Written problem A
In the entries, put the part that begins with the line containing "Task: Toggle muted" and runs through the end of the entries into a numbered list, leaving out blank lines. Leave the pictures out of the answer.

::: Text segment :::

Butterfly photo experiment

The other day I went for a short walk behind our chalet, taking my my wife’s SLR camera, complete with telephoto lens. I wondered whether it might give better results than my point and shoot and the results can be seen below.

Note that with the SLR telephoto lens I couldn’t get it to autofocus from within 1 metre / 3 feet, so all the pictures had to be taken from afar. This was a great advantage as I didn’t disturb the butterflies as much and I managed to capture maybe 80% of the ones which landed nearby. With my point and shoot, it’s a case of stalking the butterfly, taking photos as I get closer and closer, until it either flies away or I get to within 5 to 8 cm or 2 to 3 inches. With this method I maybe capture 30 to 40%. However, if I do manage to get that close, then the images from the point and shoot, as you might expect, are much better. Though that could be down to my handling of the SLR of course.

So, is it better to capture more butterflies with ‘OK’ results or are we seeking to achieve that ‘perfect’ shot? If you have any views, I’d be pleased to receive your comments.

Most of the butterflies in this gallery you will have seen before but, given the cloudy weather conditions that we’d had during the day, I was amazed to photograph 12 different sorts in the hour or so that I was out. (One photo of a female ‘blue’, which I couldn’t identify anyway, was too blurred to include).

::: Input rows :::

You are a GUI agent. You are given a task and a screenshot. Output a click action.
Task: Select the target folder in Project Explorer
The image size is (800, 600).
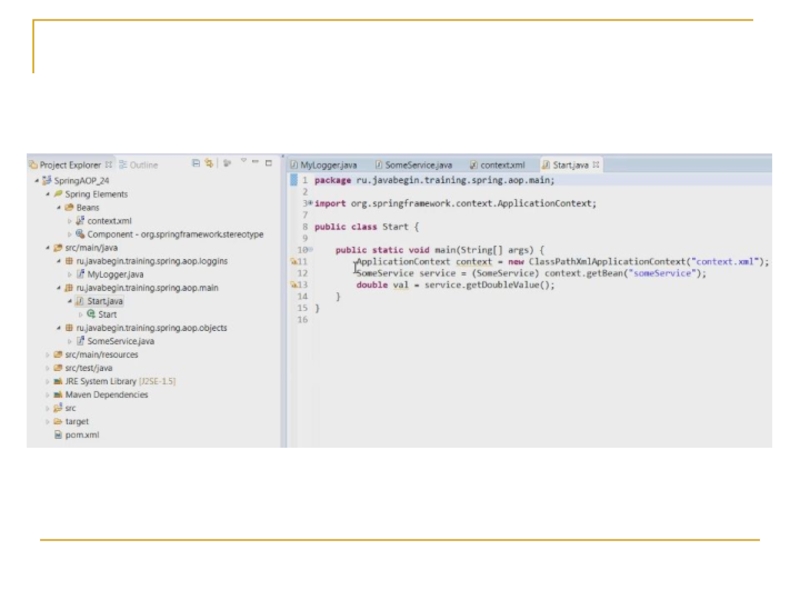pyautogui.click(x=76, y=421)
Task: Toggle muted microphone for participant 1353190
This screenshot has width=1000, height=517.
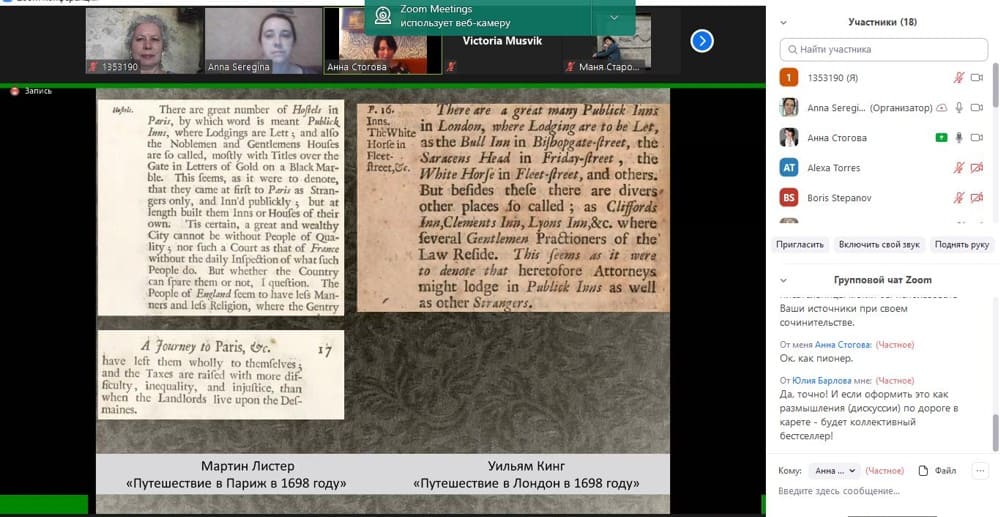Action: click(959, 78)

:::

Written problem B
Write out the part of the butterfly photo text that opens with the words containing "Most of the" and closes with "blurred to include).", substituting "overcast" for "cloudy".

Written solution A
1. Task: Toggle muted microphone for participant 1353190
2. This screenshot has width=1000, height=517.
3. Action: click(959, 78)

Written solution B
Most of the butterflies in this gallery you will have seen before but, given the overcast weather conditions that we’d had during the day, I was amazed to photograph 12 different sorts in the hour or so that I was out. (One photo of a female ‘blue’, which I couldn’t identify anyway, was too blurred to include).